Gossamer Forum
Home : Gossamer Threads Inc. : Custom Modification Jobs :

Re: [katabd] GT spider Plug in for links sql customization

Quote Reply
Re: [katabd] GT spider Plug in for links sql customization In reply to
This actually sounds like the FIRST version of the GT spider, which I had at one time. The second version, changed things greatly. Almost disappointingly.

This was a long time ago, and I don't know if I have that version anywhere any more. I wish I did, as it had a cool interface, I'd like to have expanded on.

I never could get the hang of the GT spider. It didn't have a good set of examples, and it really needed pre-built spider rules, as examples. I tried and tried, but couldn't get it to work. In the past few years, better CPAN modules for fetching, parsing, and traversing have been built, so any new spider will have significant advantages -- it's the interface (as always) that is the problem.

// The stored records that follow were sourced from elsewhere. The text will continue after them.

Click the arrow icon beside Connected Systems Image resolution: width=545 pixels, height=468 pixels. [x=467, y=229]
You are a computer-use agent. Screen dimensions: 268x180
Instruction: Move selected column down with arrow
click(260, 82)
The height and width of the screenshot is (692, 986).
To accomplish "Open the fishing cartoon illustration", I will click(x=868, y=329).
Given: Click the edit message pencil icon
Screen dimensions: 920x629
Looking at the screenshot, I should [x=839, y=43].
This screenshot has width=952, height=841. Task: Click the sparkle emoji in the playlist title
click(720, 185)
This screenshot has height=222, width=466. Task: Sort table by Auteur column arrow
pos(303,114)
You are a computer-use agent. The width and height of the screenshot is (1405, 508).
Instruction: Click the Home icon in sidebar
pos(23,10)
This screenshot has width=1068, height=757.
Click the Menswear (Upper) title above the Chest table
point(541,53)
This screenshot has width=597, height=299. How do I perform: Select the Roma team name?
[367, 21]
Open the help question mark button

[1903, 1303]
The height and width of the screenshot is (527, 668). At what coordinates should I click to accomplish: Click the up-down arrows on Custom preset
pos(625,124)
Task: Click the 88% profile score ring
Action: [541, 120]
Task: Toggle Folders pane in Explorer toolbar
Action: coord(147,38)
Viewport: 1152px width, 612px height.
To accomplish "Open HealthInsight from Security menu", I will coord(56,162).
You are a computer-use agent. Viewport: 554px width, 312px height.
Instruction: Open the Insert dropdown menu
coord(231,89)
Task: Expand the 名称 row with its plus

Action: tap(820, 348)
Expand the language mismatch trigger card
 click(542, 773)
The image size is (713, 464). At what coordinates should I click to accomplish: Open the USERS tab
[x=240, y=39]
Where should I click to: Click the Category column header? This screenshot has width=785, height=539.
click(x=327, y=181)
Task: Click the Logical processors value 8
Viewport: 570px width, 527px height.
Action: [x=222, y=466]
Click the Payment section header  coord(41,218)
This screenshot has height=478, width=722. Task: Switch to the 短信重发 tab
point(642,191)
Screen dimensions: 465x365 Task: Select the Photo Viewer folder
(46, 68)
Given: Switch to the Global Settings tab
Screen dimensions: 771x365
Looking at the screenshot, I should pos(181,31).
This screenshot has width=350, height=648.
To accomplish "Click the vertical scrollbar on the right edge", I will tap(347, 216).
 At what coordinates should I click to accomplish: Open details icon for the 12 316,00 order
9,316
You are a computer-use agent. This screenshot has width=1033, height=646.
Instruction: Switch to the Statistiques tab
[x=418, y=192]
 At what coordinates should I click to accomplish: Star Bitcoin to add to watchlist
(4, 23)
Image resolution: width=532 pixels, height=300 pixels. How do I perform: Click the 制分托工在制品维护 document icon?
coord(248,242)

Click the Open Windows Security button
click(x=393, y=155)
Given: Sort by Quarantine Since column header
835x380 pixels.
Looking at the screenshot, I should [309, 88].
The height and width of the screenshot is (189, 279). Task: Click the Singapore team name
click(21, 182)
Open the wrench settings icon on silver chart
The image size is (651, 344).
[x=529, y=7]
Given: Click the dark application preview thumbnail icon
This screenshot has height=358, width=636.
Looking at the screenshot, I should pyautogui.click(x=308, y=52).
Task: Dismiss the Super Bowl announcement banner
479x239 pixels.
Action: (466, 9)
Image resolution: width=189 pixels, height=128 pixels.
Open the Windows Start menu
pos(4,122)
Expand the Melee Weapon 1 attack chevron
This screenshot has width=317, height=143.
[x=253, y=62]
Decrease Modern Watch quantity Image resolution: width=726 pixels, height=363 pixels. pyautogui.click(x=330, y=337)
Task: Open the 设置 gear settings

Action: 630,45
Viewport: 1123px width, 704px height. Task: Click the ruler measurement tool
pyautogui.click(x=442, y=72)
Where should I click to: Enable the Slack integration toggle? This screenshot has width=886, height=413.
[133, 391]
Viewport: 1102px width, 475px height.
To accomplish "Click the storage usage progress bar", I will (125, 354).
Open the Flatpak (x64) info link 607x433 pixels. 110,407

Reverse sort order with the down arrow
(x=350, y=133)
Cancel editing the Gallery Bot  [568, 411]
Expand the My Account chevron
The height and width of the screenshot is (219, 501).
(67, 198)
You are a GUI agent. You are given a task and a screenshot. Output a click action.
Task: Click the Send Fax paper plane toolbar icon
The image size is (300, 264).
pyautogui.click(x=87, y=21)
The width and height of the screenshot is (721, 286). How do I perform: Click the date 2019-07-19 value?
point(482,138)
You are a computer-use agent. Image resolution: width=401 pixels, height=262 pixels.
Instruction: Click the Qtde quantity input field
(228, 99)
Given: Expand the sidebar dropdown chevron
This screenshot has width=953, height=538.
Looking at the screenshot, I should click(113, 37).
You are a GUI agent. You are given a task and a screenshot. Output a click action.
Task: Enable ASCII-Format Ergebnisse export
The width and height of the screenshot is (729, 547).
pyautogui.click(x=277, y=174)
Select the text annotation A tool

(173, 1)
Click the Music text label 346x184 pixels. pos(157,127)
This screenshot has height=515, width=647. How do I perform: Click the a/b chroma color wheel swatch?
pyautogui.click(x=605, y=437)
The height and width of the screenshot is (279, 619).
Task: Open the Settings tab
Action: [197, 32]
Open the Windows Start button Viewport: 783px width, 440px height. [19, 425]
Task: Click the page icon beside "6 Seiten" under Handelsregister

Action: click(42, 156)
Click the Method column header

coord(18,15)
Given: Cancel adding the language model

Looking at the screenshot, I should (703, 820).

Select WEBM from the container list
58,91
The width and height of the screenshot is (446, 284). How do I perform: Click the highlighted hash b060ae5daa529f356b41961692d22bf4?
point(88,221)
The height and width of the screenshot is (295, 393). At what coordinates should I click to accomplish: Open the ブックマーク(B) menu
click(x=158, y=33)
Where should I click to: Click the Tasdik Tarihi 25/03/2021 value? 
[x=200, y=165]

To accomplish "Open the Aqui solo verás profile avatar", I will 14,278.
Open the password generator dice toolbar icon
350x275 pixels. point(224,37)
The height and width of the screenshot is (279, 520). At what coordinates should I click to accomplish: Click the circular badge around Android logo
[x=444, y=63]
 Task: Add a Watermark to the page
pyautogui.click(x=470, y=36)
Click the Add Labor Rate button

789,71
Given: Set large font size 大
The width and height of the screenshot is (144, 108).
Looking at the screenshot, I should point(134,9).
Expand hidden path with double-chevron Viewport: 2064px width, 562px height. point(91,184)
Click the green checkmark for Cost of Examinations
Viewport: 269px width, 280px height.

What I've always wanted in a spider, is something that no one (even the really good Windows spiders -- Teleport Pro, Offline Explorere pro, etc) has done.

1) feed in a list, or starting URL.
2) spider DOWN, pulling what is needed from above, but not moving sideways.
3) pulling links from external sites, one page deep, but spidering DOWN from there, eg: pages below that off-site link, but not sideways, or above it, and not on a 3rd server.
4) A rules based set of parsing the pages, that is more intuitive, and less technical, sort of the difference between PERL and c for example. I want to deal in "pages" rather than content. Or, I want to spider all the pages, but only save .gif images, .zip's or such, ignoring the .html or .txt., but I need it to spider and follow all the .html pages. This breaks most rules-based spidering.

It's hard to explain, but most spiders spider 90% extraneous data, all the banners on pages, off-site links to helper programs, etc. Some, you can't get to spider the "content" because in doing so, you start expanding the rules to off-site, 1-off links, which are irrelevant, but fit the looser expanded rules for following content links.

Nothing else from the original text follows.